A much simpler method was used in [11
]. There all paths of length two in an integrated protein-protein and protein-DNA interaction network connecting a transcription factor to its knockout gene set were kept to study the effect of redundancy between paralogous transcription factors in perturbational data. The optimal path length was determined by a hypergeometric test between the knockout set and the set of genes reached by paths of a given length [11
In this paper we present an alternative strategy for elucidating response-to-perturbation mechanisms in integrated networks which is based on the notion of a path-like network motif. Standard network motifs are small subgraphs which occur significantly more often in a network than expected by chance and characterize its static properties [12
], forming functional modules in integrated networks [14
]. Recently, it has been shown that by overlaying functional data over static network structures additional types of network motifs can be discovered [15
]. The kind of motifs studied in [15
] are so-called activity motifs
, short patterns of timed gene expression regulation events occurring significantly more often than expected by chance in the metabolic network of S. cerevisiae
. In the same spirit, we define regulatory path motifs
as short, significantly enriched paths in integrated physical networks which connect a causative gene (for example, a transcription factor) to a set of effect genes which are differentially expressed after perturbation of the causative gene. Enrichment of a regulatory path indicates that it connects significantly more true cause-effect pairs than suitably randomized cause-effect pairs.

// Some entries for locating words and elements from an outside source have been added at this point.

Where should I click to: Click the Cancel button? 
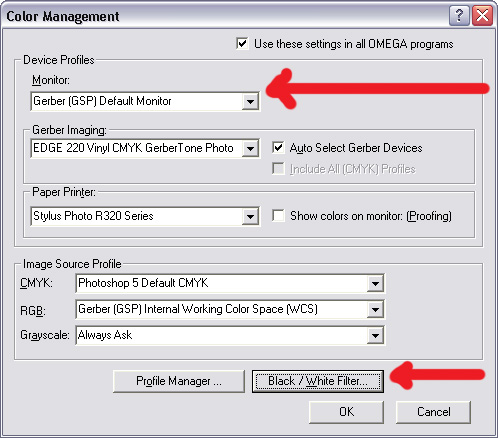[x=433, y=412]
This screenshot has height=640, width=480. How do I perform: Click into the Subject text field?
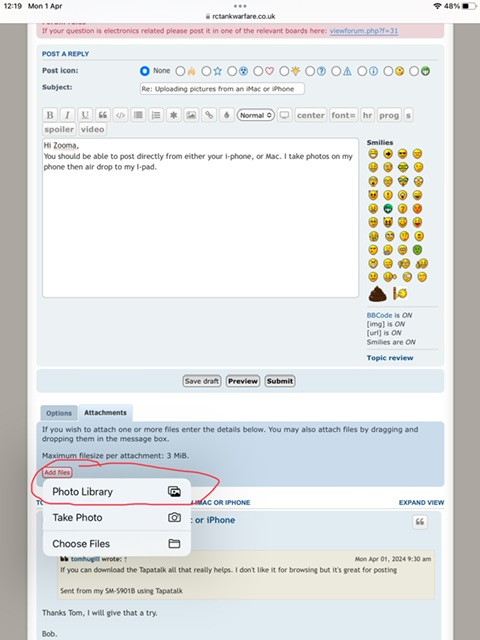222,89
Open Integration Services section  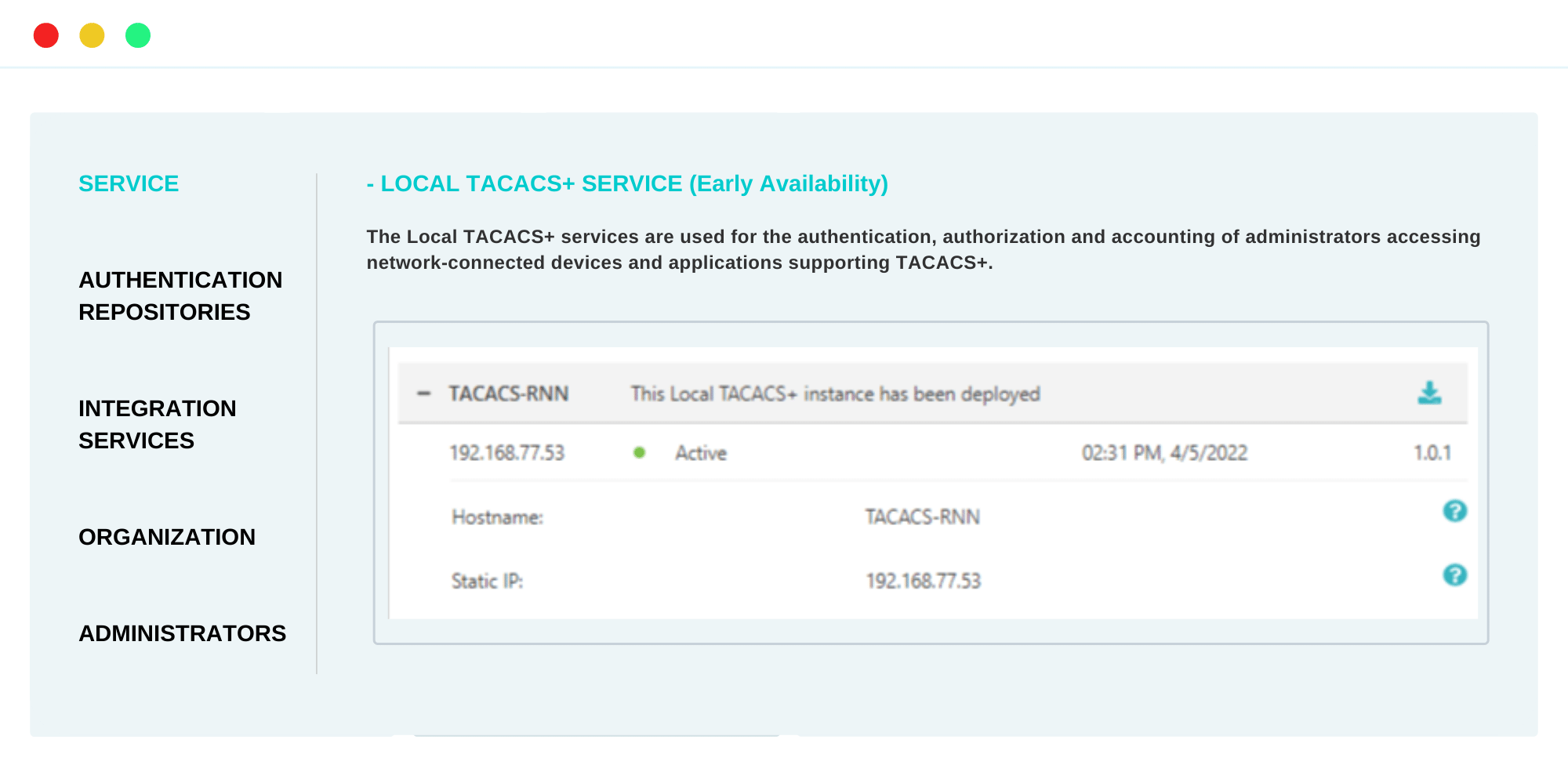[x=157, y=424]
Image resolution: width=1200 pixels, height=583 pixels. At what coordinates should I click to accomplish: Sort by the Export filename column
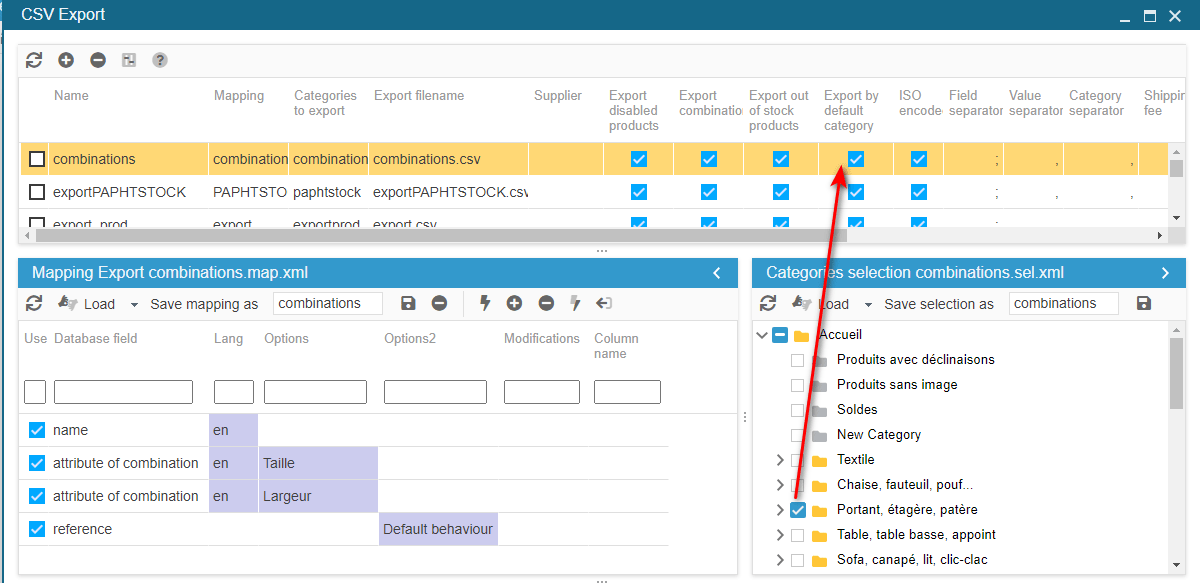pos(419,96)
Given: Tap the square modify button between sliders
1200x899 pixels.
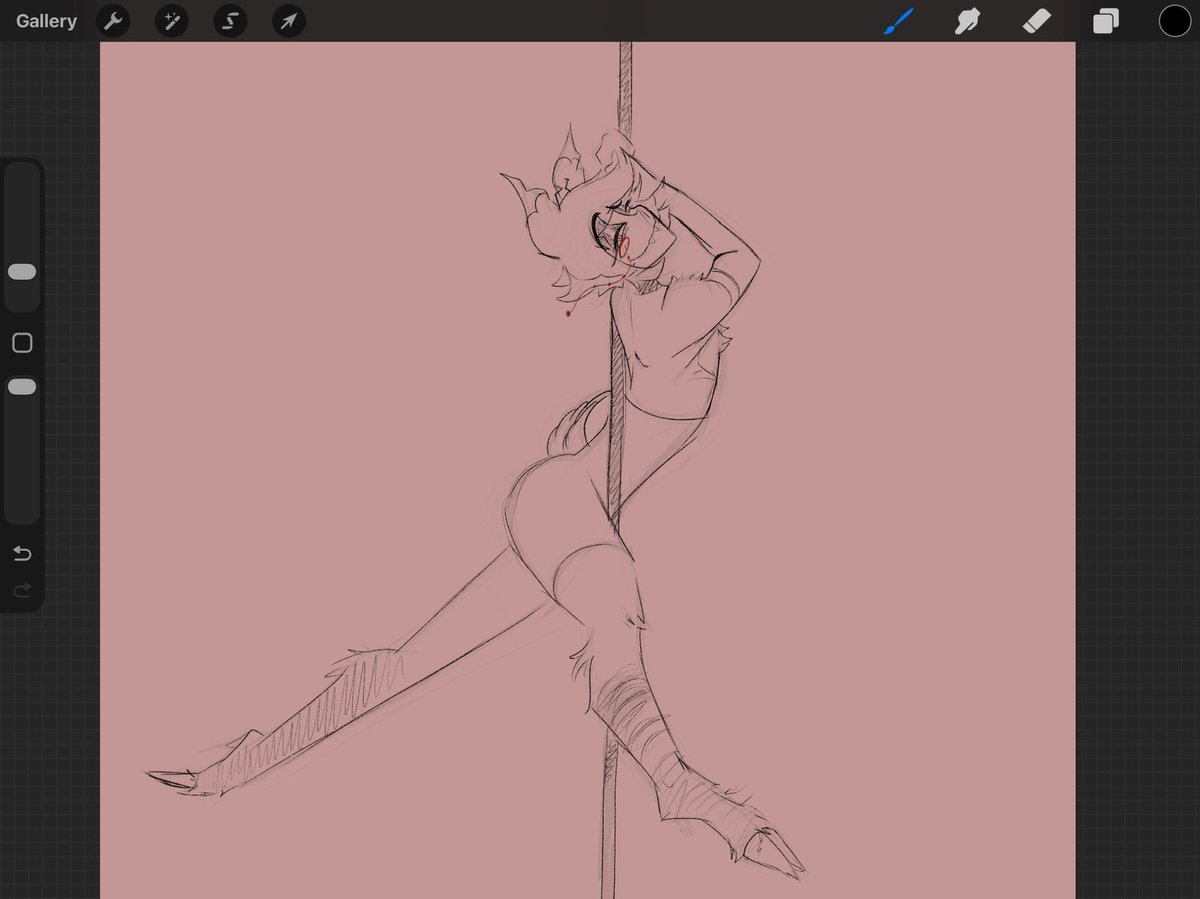Looking at the screenshot, I should [x=22, y=342].
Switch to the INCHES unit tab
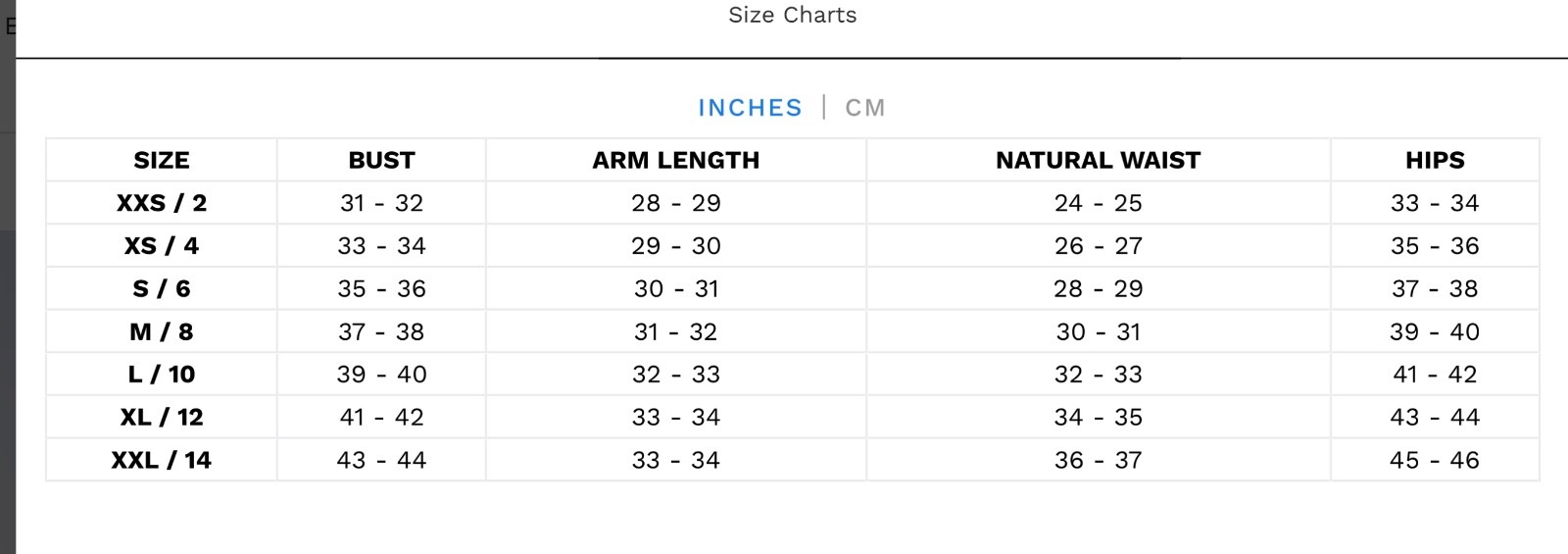Viewport: 1568px width, 554px height. [x=750, y=108]
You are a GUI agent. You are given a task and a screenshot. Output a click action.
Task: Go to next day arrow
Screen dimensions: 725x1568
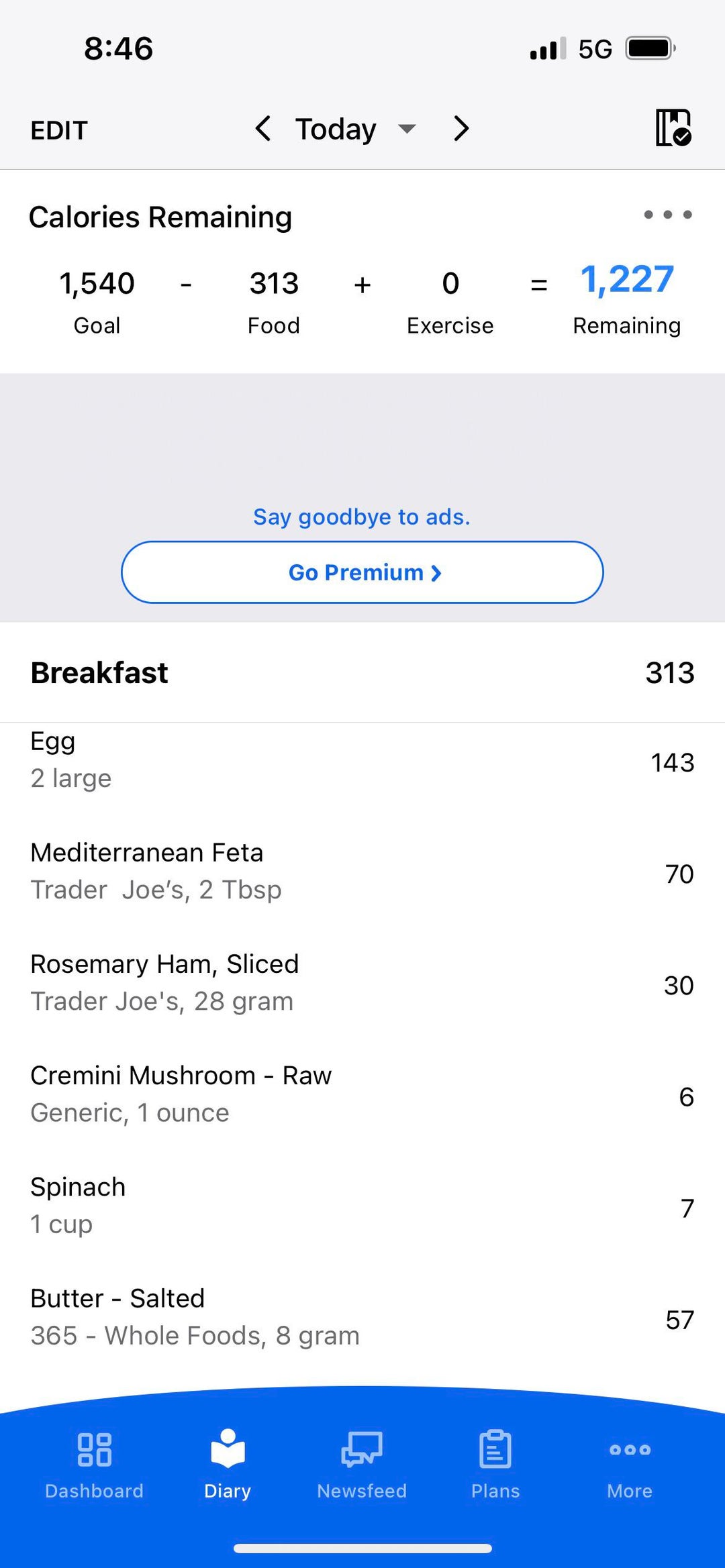[461, 128]
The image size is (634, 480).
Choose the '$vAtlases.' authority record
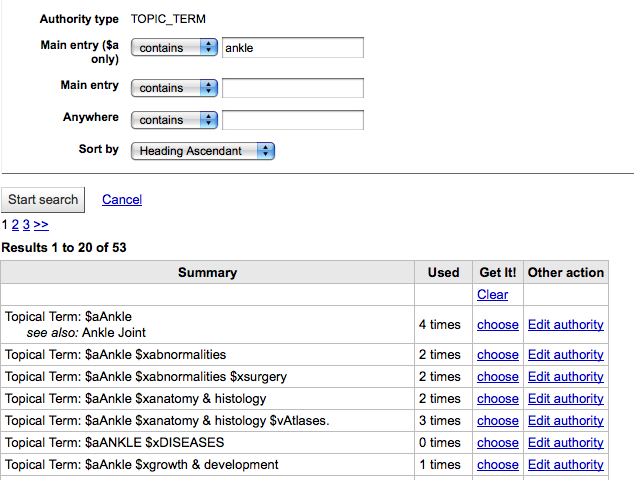pos(497,421)
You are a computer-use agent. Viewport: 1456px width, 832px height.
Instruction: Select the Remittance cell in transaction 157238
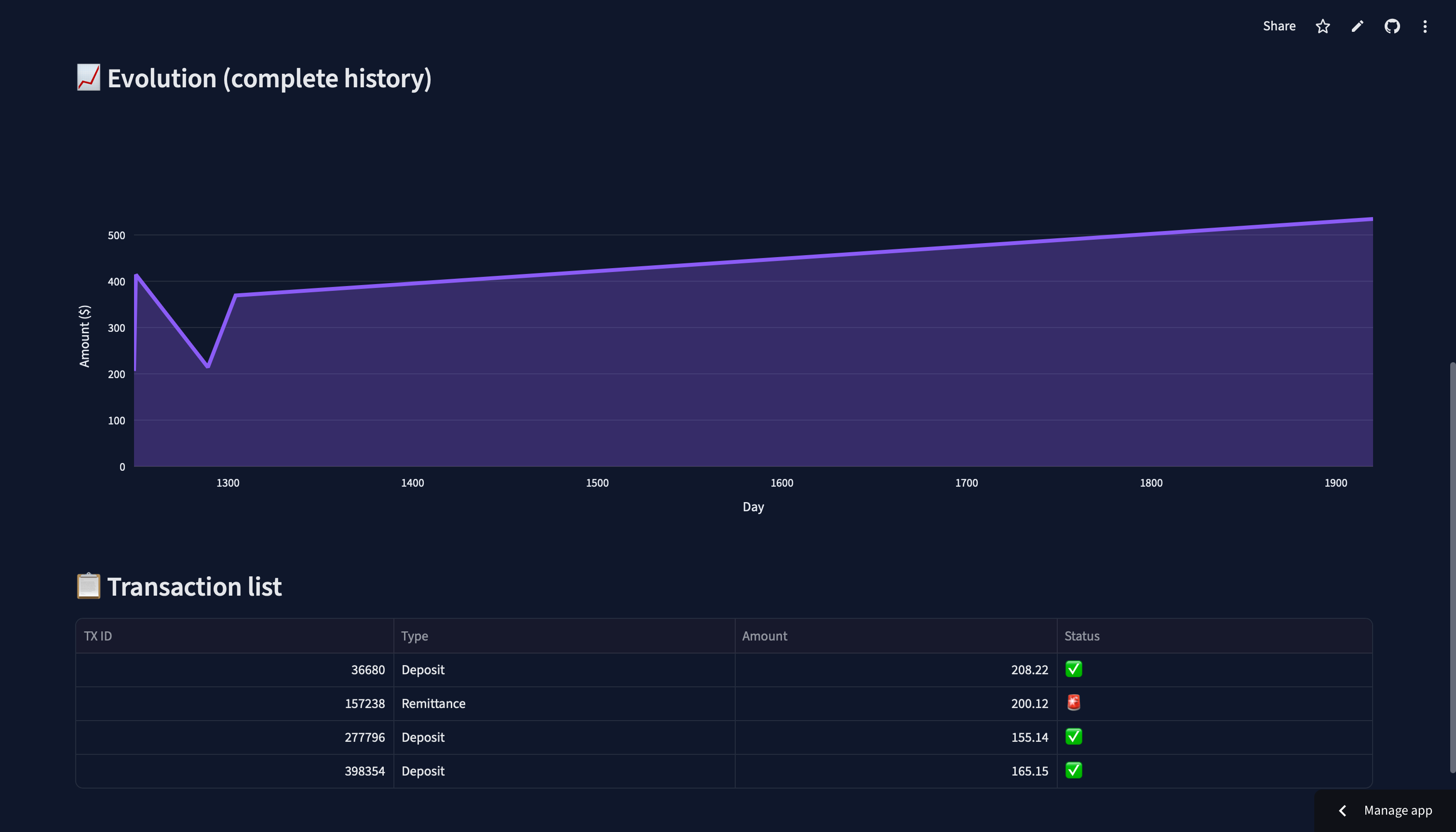[x=433, y=703]
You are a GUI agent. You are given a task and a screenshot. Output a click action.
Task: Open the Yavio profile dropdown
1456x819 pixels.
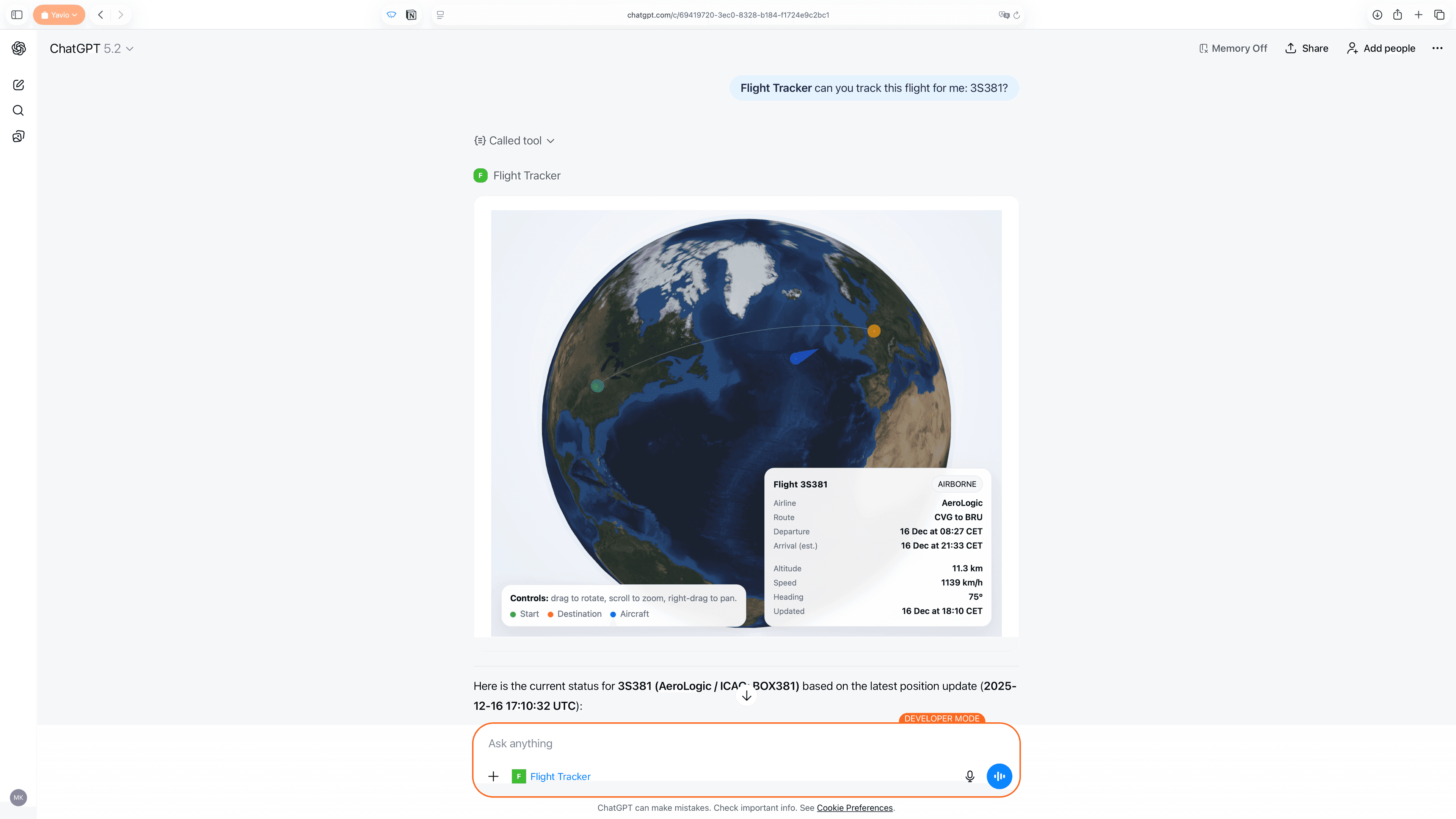pos(59,15)
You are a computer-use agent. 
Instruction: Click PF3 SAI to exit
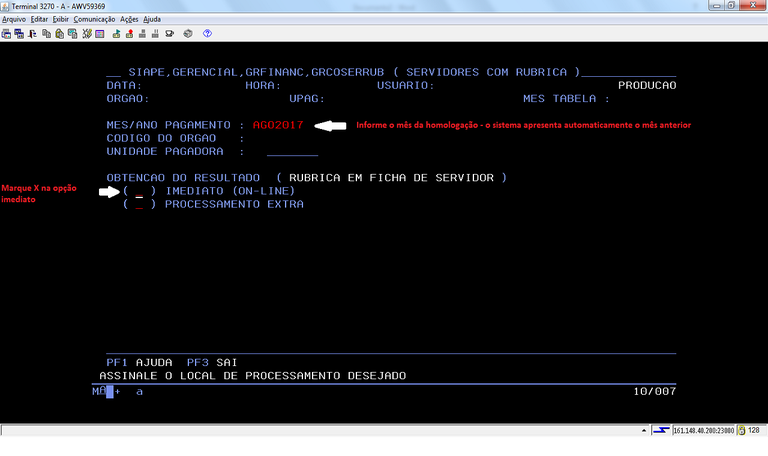[x=207, y=361]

Our method is implemented as a Cytoscape [16
] plug-in 'Pathicular' to identify regulatory path motifs in integrated networks. As a case study, we used comprehensive microarray data sets for 157 transcription factor deletion experiments [17
] and 55 transcription factor overexpression experiments [18
] in S. cerevisiae
, together with large-scale networks of transcriptional regulatory interactions [19
], protein-protein interactions [21
] and phosphorylation interactions [22
]. Our algorithm identified eight regulatory path motifs, of which five were enriched in both deletion and overexpression data. These eight motifs explain 13% of all genes differentially expressed in deletion data and 24% in overexpression data, a more than five- to ten-fold increase compared to using direct transcriptional links only, confirming that perturbational microarray experiments contain mostly indirect regulatory links. We further observed that regulatory path motifs are organized into modules of genes connected to a transcription factor by the same path and the same intermediate nodes. Perturbed targets forming such modules tend to be highly coexpressed and functionally coherent and we have used this property for predicting periodic genes and associating novel functions to genes. Finally, we considered two condition-dependent data sets, one containing deletion experiments for 27 transcription factors under DNA-damage condition [5
], and one cell cycle specific data set by selecting only the cell cycle regulators from [17
], and compared the relative abundance of each path motif between those data sets.
The current version of Pathicular supports functions to calculate regulatory path significance values for user-defined cause-effect and directed or undirected physical interaction networks, to visualize regulatory paths on the integrated interaction network, and to extract and visualize regulatory path modules. Pathicular is freely available for academic use.